To determine whether computer-derived CT measures, specifically measures of pulmonary vessel-related structures (VRSs), can better predict functional decline and survival in IPF and reduce requisite sample sizes in drug trial populations.

METHODS

Patients with IPF undergoing volumetric noncontrast CT imaging at the Royal Brompton Hospital, London, and St. Antonius Hospital, Utrecht, were examined to identify pulmonary function measures (including FVC) and visual and computer-derived (CALIPER [Computer-Aided Lung Informatics for Pathology Evaluation and Rating] software) CT features predictive of mortality and FVC decline. The discovery cohort comprised 247 consecutive patients, with validation of results conducted in a separate cohort of 284 patients, all fulfilling drug trial entry criteria.

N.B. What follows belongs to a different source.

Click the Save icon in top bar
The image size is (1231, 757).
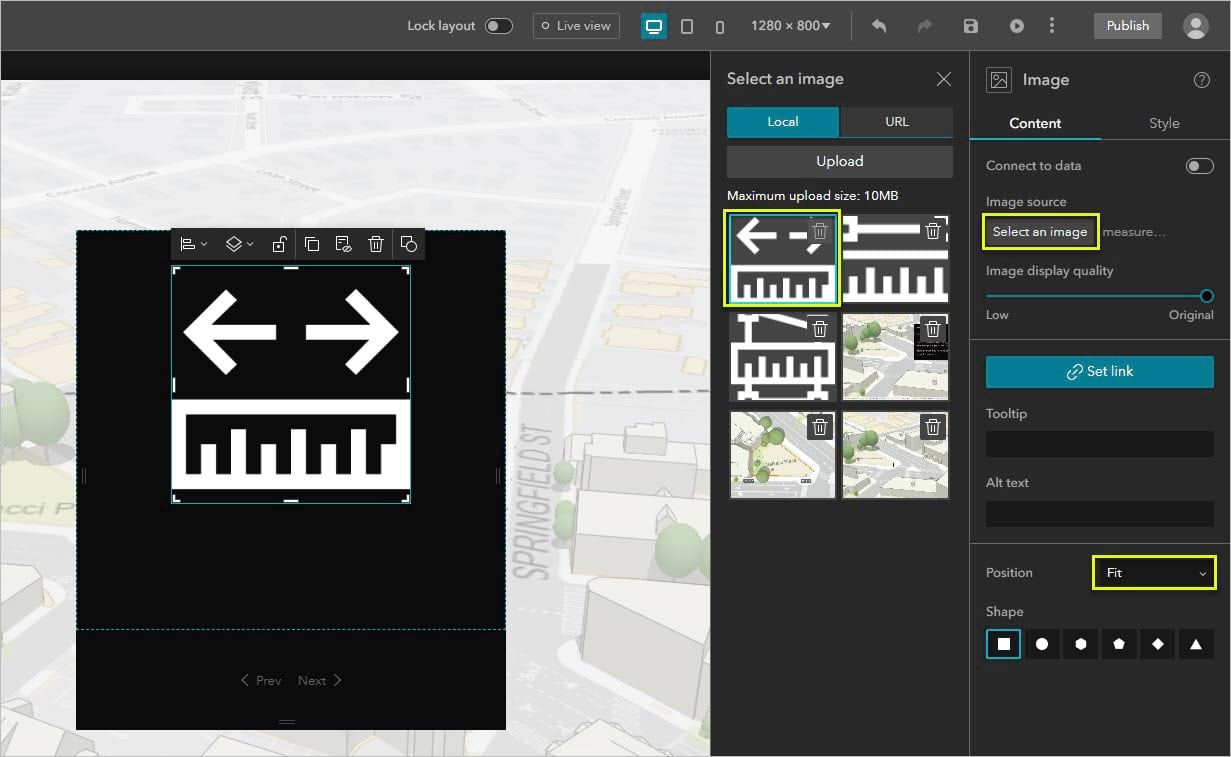click(969, 25)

MEASUREMENTS AND MAIN RESULTS

In the discovery and validation cohorts, CALIPER-derived features, particularly VRS scores, were among the strongest predictors of survival and FVC decline. CALIPER results were accentuated in patients with less extensive disease, outperforming pulmonary function measures. When used as a cohort enrichment tool, a CALIPER VRS score greater than 4.4% of the lung was able to reduce the requisite sample size of an IPF drug trial by 26%.

CONCLUSIONS

Our study has validated a new quantitative CT measure in patients with IPF fulfilling drug trial entry criteria-the VRS score-that outperformed current gold standard measures of outcome. When used for cohort enrichment in an IPF drug trial setting, VRS threshold scores can reduce a required IPF drug trial population size by 25%, thereby limiting prohibitive trial costs. Importantly, VRS scores identify patients in whom antifibrotic medication prolongs life and reduces FVC decline.

摘要

背景

定量计算机断层扫描(CT)对疾病基线严重程度的测量可能会识别出特发性肺纤维化(IPF)患者,这些患者具有更高的死亡率风险。我们评估了定量 CT 变量是否可以作为未来 IPF 药物试验的队列富集工具。

目的

确定计算机衍生的 CT 测量值,特别是与肺血管相关结构(VRS)的测量值,是否可以更好地预测 IPF 患者的功能下降和生存情况,并减少药物试验人群的所需样本量。

方法

对在伦敦皇家布朗普顿医院和乌得勒支圣安东尼奥斯医院接受容积非对比 CT 成像的 IPF 患者进行检查,以确定预测死亡率和 FVC 下降的肺功能测量值(包括 FVC)以及视觉和计算机衍生(CALIPER [计算机辅助肺病理评估和评分的信息学] 软件)CT 特征。发现队列包括 247 例连续患者,在另一队列的 284 例符合药物试验入组标准的患者中验证了结果。

测量和主要结果

在发现和验证队列中,CALIPER 衍生的特征,尤其是 VRS 评分,是预测生存和 FVC 下降的最强预测因素之一。在疾病范围较小的患者中,CALIPER 结果更加明显,优于肺功能测量值。当用作队列富集工具时,CALIPER VRS 评分大于肺部的 4.4%,可使 IPF 药物试验所需的样本量减少 26%。

结论

我们的研究在符合药物试验入组标准的 IPF 患者中验证了一种新的定量 CT 测量方法-VRS 评分,该评分优于当前的金标准预后测量方法。当在 IPF 药物试验环境中用于队列富集时,VRS 阈值评分可以将所需的 IPF 药物试验人群减少 25%,从而限制了试验的高成本。重要的是,VRS 评分可识别出接受抗纤维化药物治疗可延长生命并减少 FVC 下降的患者。